Water Quality and Sediment Behaviour of the Future: Predictions for the
21st Century (Proceedings of Symposium HS2005 at IUGG2007, Perugia, July
2007). IAHS Publ. 314, 2007, 79-89
Scale-related
sediment and phosphorus transfers in small agricultural catchments
CLARE DEASY1,3,
RICHARD E. BRAZIER2, A. LOUISE HEATHWAITE3 & ROBIN HODGKINSON4
1 Department of Geography, University of
Sheffield, Winter Street, Sheffield S10 2TN, UK
2 Department of Geography, University of
Exeter, Amory Building, Rennes Drive, Exeter, Devon EX4 4RJ, UK
3 The Lancaster Environment Centre, Lancaster
University, Lancaster LA1 4YQ, UK
louise.heathwaite@lancs.ac.uk
4 ADAS Gleadthorpe Research Centre, Meden
Vale, Mansfield, Nottinghamshire NG20 9PF, UK
Abstract Gaining a better understanding of the processes and linkages operating in agricultural catchments is essential in understanding how diffuse sources of pollution influence the water quality of fluvial systems. One of the key limitations is the lack of available data at a range of spatial scales, which is necessary in order to improve process understanding and model development. Carefully designed field-based research has the potential to improve predictions of water quality in agricultural catchments, which is particularly important given the context of changing climate and land use.

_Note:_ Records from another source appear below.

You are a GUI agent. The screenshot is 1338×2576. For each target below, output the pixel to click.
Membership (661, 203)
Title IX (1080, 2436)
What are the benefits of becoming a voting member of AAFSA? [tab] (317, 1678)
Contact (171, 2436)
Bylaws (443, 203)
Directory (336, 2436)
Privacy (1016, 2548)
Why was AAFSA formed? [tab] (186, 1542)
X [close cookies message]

Event-based fluxes of sediment and phosphorus were monitored at different scales in a first-order agricultural catchment in Herefordshire, UK, and the data have enabled characterisation of their behaviour and identification of relationships at various scales from hillslope patches of 60 m length to a 30 ha first-order catchment. The results shown here indicate the differing behaviour of both sediment and phosphorus over six events throughout two hydrological years between two scales of observation: the hillslope and the catchment.